My brave step - the continued journey of my one crazy/beautiful life travel blog


I have always sought out small little spaces. When I was a kid I always found a closet or created a small space to call my own. even when I had my own room, you could find me in the basement in a little space with a little light and toys and happiness. This kind of thing has continued in my life. as in I always had small apartments but also, internally. What I mean is that so many times in life I tried to make myself as small as possible to feel comfortable or safe. I got so good at it that there were times that I did not speak a single word for days and no one noticed. I don't blame anyone but me for this. I was the only one not allowing me to have a voice. I was the only one hiding. I was the only one sinking into my little spaces to feel comfortable and safe.

An interesting out come of this journey I have been on is noticing on day that I was no longer filled with a little space, to stuff with addiction, unworthy people or myself. I had instead a wide open glorious space which the air could breeze through, touching and loving every part of me. I feel unblocked and releasement (is that a word??? hahaha)from so many things.

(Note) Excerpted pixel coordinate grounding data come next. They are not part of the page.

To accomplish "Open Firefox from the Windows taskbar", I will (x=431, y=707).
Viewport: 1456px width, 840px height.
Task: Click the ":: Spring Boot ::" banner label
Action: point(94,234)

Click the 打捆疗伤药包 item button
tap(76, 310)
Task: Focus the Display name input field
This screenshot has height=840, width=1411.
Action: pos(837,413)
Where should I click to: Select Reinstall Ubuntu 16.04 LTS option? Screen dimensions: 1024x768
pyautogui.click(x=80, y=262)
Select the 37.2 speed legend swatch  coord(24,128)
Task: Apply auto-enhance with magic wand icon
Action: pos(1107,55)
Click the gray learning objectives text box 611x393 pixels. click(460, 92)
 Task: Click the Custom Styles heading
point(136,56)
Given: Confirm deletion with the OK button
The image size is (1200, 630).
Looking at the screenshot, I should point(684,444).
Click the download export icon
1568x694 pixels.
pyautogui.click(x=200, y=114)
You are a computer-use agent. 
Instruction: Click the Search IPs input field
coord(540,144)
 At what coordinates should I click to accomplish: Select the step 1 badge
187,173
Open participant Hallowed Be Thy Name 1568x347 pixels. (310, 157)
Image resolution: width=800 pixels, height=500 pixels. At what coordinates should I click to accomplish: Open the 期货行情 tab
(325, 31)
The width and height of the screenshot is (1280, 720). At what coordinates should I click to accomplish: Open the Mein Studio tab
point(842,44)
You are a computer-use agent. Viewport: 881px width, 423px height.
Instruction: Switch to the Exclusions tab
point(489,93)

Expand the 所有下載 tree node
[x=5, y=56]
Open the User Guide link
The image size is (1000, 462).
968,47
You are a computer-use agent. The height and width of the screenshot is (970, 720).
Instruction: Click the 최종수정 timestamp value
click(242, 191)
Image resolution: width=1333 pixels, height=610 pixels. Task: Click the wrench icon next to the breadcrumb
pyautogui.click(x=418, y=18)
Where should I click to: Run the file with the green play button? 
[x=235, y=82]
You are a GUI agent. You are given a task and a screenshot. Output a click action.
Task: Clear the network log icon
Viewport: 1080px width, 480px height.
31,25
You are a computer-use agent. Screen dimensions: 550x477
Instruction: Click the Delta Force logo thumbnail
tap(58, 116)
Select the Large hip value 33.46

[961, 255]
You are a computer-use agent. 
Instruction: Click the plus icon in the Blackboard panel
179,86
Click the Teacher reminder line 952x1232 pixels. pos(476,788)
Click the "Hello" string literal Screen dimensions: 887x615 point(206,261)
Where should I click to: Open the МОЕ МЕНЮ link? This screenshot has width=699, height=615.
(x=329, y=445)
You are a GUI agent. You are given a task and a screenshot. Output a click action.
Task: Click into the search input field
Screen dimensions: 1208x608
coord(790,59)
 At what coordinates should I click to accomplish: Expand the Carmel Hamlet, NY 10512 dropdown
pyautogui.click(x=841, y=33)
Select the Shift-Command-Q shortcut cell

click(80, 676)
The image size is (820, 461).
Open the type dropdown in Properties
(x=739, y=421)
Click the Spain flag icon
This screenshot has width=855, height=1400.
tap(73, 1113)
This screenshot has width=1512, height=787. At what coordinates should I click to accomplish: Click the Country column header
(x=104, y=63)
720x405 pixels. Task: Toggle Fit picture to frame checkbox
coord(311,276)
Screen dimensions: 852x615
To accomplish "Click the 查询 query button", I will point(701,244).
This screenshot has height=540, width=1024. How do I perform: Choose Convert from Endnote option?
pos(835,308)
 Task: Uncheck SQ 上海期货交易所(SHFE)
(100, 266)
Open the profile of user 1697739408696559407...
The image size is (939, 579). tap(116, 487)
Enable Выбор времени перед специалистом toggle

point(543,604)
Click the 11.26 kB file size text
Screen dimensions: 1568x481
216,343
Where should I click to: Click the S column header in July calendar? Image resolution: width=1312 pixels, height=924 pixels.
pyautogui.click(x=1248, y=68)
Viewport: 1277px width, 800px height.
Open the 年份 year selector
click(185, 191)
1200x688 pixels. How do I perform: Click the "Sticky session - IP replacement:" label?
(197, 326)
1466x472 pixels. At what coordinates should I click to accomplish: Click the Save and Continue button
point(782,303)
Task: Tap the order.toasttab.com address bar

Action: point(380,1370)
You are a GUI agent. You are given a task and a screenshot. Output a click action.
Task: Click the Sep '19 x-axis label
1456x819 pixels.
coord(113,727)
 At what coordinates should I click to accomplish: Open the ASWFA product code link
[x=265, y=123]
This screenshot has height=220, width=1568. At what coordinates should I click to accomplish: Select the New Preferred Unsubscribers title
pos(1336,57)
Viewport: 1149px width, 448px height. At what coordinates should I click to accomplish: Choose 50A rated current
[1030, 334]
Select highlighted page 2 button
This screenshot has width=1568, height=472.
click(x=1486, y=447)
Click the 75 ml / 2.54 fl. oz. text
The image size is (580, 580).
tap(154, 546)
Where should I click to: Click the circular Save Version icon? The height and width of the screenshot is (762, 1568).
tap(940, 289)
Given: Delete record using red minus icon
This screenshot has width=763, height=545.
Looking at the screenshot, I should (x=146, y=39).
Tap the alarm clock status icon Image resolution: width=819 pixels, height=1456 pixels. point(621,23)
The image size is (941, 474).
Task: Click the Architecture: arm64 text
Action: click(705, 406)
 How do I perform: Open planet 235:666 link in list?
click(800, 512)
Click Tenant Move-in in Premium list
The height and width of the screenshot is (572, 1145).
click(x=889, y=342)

When I finally had the courage to turn away from my little space. I found I was like a little child playing hide and seek and they stand in the middle of the room with their eyes close believing you can not see them. But in my case, I was looking at a mirage believing it was who I really was. Un-fillable, un-loveable and un-worthy, but instead I find that I am a enough, most certainly enough, to be loved, worthy and to fill a whole life.